Shortly after the House voted 71-48 to pass House Bill 854, informed-consent for an abortion, Adams circulated a letter among lawmakers challenging a story Rep. Pat McElraft, R-Carteret, told on the floor. In that story, McElraft recounted how a relative and his girlfriend had sought an abortion and were misinformed about fetal defects.

From the News & Observer:

“She went to Planned Parenthood, asked them what her choices were,” said McElraft, an Emerald Isle Republican. “They told her she would have a deformed baby because of her drug use, her only option was abortion. …

“He went with her to what she describes as a very dark house. In that very dark house, a nurse attended to her. My nephew asked the nurse if she could at least see the ultrasound. The nurse said, ‘I can’t do that, I’ll get fired.'”

Eventually, the nurse showed the couple the screen.

“It was a perfectly formed, little human baby,” McElraft said. “They had lied to her about how far along she was. They had lied to her about the deformity of that baby. She left there immediately.”

The couple married and that fetus is now a teenager, McElraft said.

Adams then sent her letter:

“Adams, a Greensboro Democrat, said Thursday that McElraft wasn’t completely truthful about the role Planned Parenthood played in her family story.

In a letter to fellow House members, Adams wrote that McElraft failed to disclose that the incident took place in Georgia, not North Carolina. And the “dark house” where the couple went for an abortion was not a Planned Parenthood facility.

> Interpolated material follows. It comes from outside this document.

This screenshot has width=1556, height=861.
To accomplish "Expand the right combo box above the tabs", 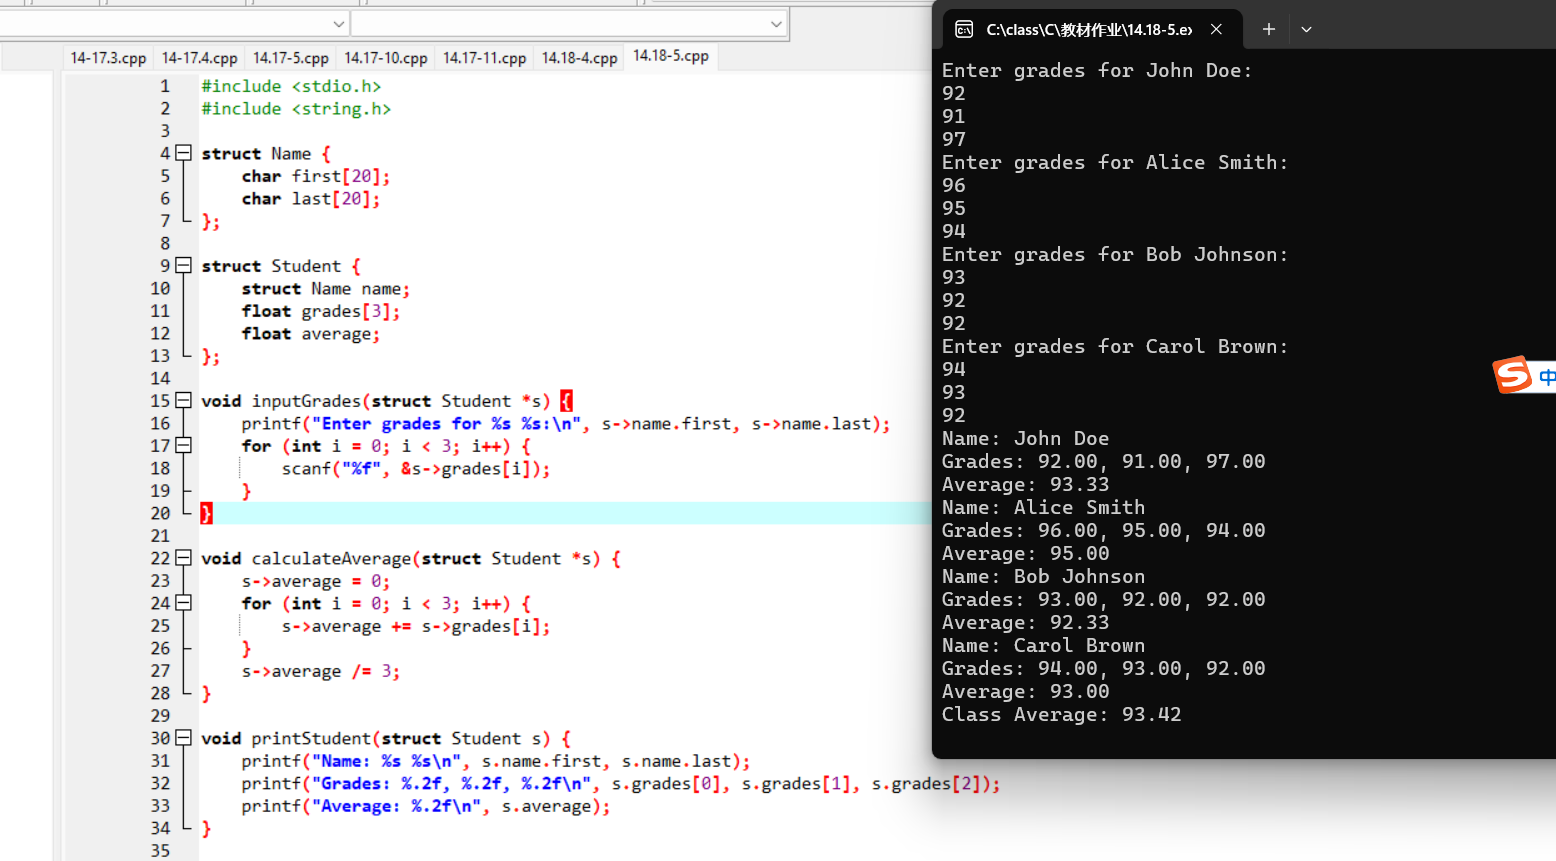I will 776,24.
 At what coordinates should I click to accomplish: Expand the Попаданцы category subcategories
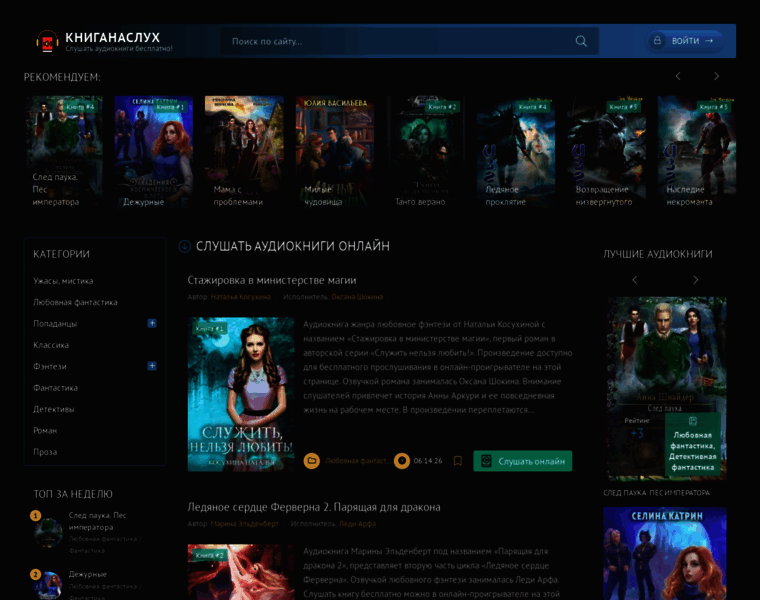coord(152,323)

“In fact, her niece and nephew went to a Planned Parenthood in Augusta,” Adams wrote. “Since they did not provide abortion care at that time, they referred her to another provider, not affiliated with Planned Parenthood in Atlanta.”

So, Planned Parenthood didn’t own the abortion facility, but it endorsed the abortion facility? Wow. What a difference in search of a distinction.